» **Your goal**:
Rewrite only the entry lines starting at "You are a computer-use agent." and ending at "Instruction: Refresh the Browser panel", with "Refresh" changed to "Reload" and everything else left as is.

» **Dataset records**:

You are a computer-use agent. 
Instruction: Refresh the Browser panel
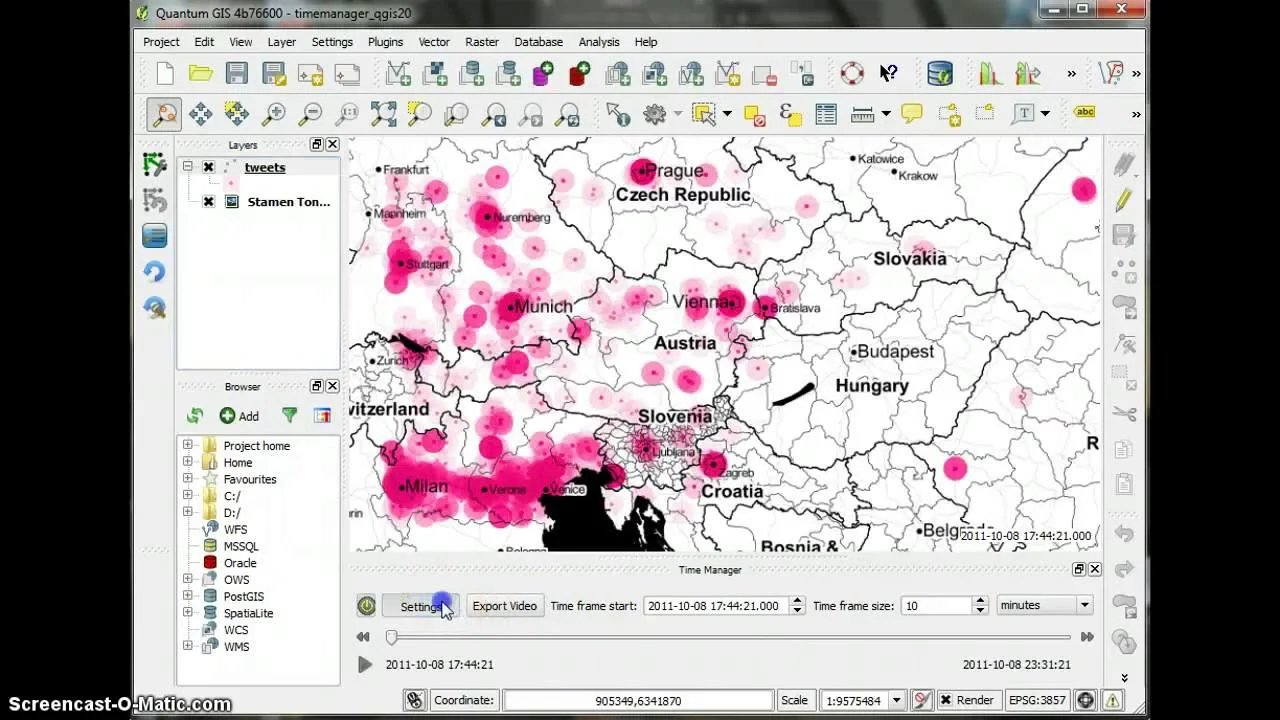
==
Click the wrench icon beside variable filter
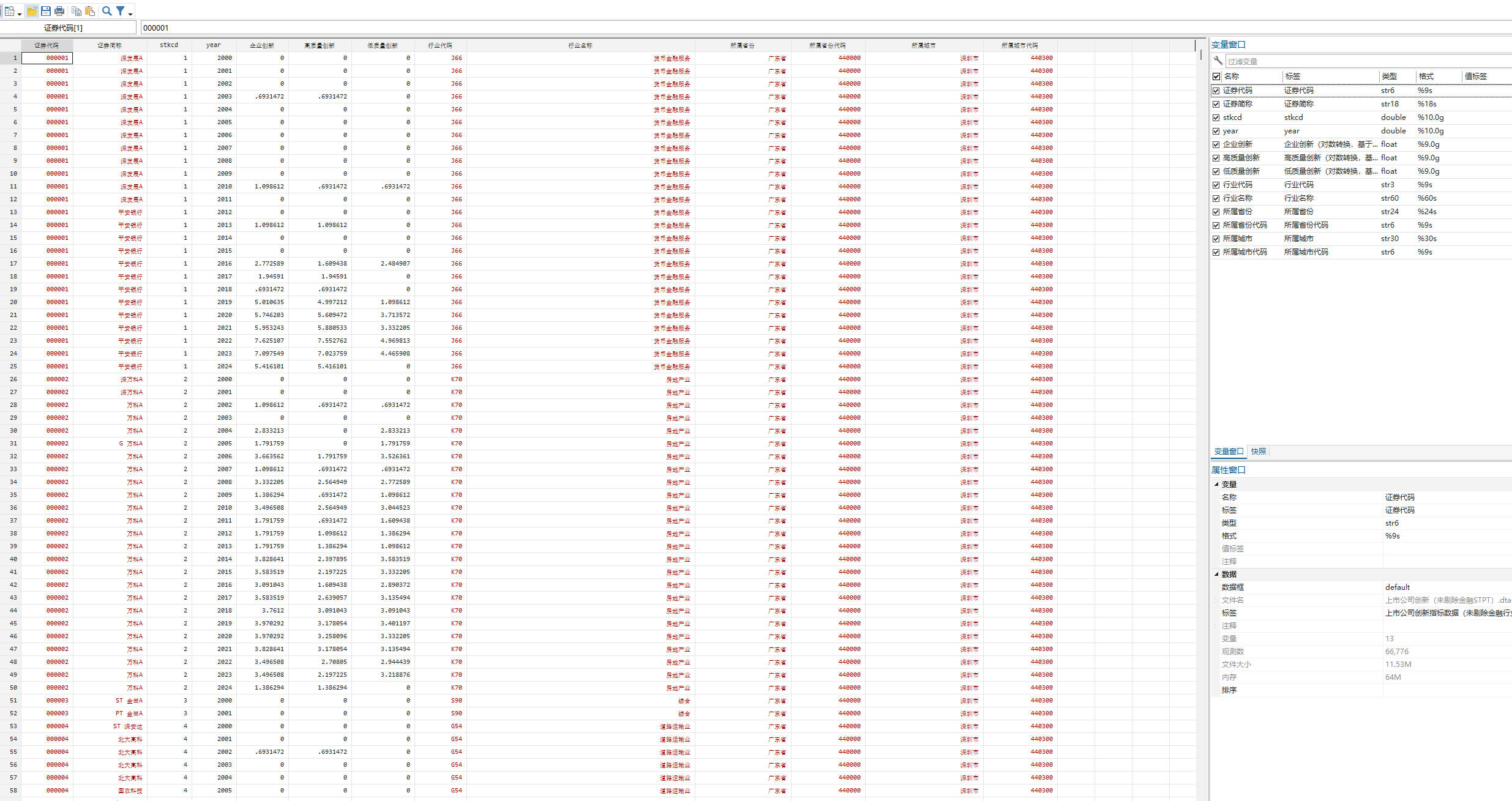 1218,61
---
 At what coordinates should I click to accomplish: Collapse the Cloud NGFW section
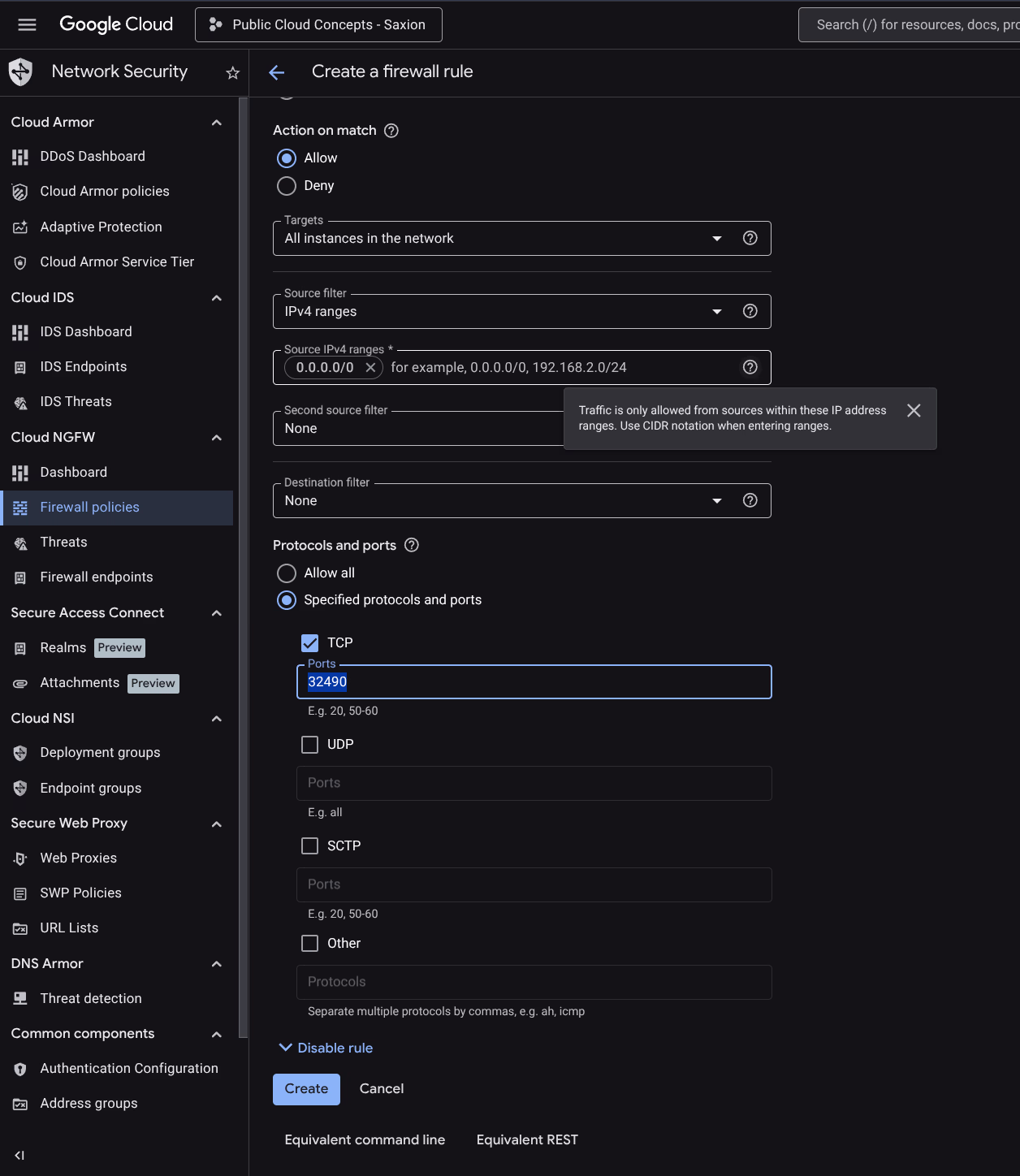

» **Response below**:
You are a computer-use agent. 
Instruction: Reload the Browser panel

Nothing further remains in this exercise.